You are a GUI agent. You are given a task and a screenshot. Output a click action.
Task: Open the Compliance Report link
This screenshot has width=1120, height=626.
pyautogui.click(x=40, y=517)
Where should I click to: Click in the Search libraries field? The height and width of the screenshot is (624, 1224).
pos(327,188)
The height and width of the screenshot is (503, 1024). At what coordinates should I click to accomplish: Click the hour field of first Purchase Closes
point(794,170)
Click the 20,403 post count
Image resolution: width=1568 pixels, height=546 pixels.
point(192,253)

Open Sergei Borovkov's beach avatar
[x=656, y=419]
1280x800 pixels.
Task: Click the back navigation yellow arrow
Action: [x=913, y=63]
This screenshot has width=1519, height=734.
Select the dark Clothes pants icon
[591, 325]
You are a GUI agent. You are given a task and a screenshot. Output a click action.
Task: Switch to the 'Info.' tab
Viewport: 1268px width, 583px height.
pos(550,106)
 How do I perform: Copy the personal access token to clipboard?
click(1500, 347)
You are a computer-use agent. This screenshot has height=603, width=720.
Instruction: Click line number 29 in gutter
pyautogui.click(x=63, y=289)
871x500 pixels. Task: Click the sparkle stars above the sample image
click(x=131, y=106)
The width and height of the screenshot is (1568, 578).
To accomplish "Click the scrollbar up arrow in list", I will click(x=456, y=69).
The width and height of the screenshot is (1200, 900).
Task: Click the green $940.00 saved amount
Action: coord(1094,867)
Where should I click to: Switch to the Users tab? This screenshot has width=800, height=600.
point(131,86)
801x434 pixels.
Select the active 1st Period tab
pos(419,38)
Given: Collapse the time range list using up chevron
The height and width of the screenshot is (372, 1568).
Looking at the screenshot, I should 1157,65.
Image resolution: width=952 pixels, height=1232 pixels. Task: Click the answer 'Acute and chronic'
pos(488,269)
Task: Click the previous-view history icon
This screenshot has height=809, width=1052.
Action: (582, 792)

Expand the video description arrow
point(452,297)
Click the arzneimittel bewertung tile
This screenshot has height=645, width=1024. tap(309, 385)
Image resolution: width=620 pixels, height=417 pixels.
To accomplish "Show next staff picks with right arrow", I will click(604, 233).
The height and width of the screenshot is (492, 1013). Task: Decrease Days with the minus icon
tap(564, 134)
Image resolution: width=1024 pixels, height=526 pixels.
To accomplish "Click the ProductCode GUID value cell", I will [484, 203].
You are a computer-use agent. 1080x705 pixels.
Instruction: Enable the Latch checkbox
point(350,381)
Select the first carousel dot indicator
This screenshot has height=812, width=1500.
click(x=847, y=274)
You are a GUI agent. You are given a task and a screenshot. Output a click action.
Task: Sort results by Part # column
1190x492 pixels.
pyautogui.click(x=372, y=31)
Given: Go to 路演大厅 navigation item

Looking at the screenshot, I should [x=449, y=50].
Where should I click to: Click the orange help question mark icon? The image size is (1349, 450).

******

Give every line above again, word for word.

- _Answer section_:
You are a GUI agent. You are given a task and a screenshot. Output a click action.
Task: Open the Compliance Report link
This screenshot has width=1120, height=626.
pyautogui.click(x=40, y=517)
Where should I click to: Click in the Search libraries field? The height and width of the screenshot is (624, 1224).
pos(327,188)
The height and width of the screenshot is (503, 1024). At what coordinates should I click to accomplish: Click the hour field of first Purchase Closes
point(794,170)
Click the 20,403 post count
Image resolution: width=1568 pixels, height=546 pixels.
point(192,253)

Open Sergei Borovkov's beach avatar
[x=656, y=419]
1280x800 pixels.
Task: Click the back navigation yellow arrow
Action: [x=913, y=63]
This screenshot has width=1519, height=734.
Select the dark Clothes pants icon
[591, 325]
You are a GUI agent. You are given a task and a screenshot. Output a click action.
Task: Switch to the 'Info.' tab
Viewport: 1268px width, 583px height.
pos(550,106)
 How do I perform: Copy the personal access token to clipboard?
click(1500, 347)
You are a computer-use agent. This screenshot has height=603, width=720.
Instruction: Click line number 29 in gutter
pyautogui.click(x=63, y=289)
871x500 pixels. Task: Click the sparkle stars above the sample image
click(x=131, y=106)
The width and height of the screenshot is (1568, 578).
To accomplish "Click the scrollbar up arrow in list", I will click(x=456, y=69).
The width and height of the screenshot is (1200, 900).
Task: Click the green $940.00 saved amount
Action: coord(1094,867)
Where should I click to: Switch to the Users tab? This screenshot has width=800, height=600.
point(131,86)
801x434 pixels.
Select the active 1st Period tab
pos(419,38)
Given: Collapse the time range list using up chevron
The height and width of the screenshot is (372, 1568).
Looking at the screenshot, I should 1157,65.
Image resolution: width=952 pixels, height=1232 pixels. Task: Click the answer 'Acute and chronic'
pos(488,269)
Task: Click the previous-view history icon
This screenshot has height=809, width=1052.
Action: (582, 792)

Expand the video description arrow
point(452,297)
Click the arzneimittel bewertung tile
This screenshot has height=645, width=1024. tap(309, 385)
Image resolution: width=620 pixels, height=417 pixels.
To accomplish "Show next staff picks with right arrow", I will click(604, 233).
The height and width of the screenshot is (492, 1013). Task: Decrease Days with the minus icon
tap(564, 134)
Image resolution: width=1024 pixels, height=526 pixels.
To accomplish "Click the ProductCode GUID value cell", I will [484, 203].
You are a computer-use agent. 1080x705 pixels.
Instruction: Enable the Latch checkbox
point(350,381)
Select the first carousel dot indicator
This screenshot has height=812, width=1500.
click(x=847, y=274)
You are a GUI agent. You are given a task and a screenshot. Output a click action.
Task: Sort results by Part # column
1190x492 pixels.
pyautogui.click(x=372, y=31)
Given: Go to 路演大厅 navigation item

Looking at the screenshot, I should [x=449, y=50].
Where should I click to: Click the orange help question mark icon? The image size is (1349, 450).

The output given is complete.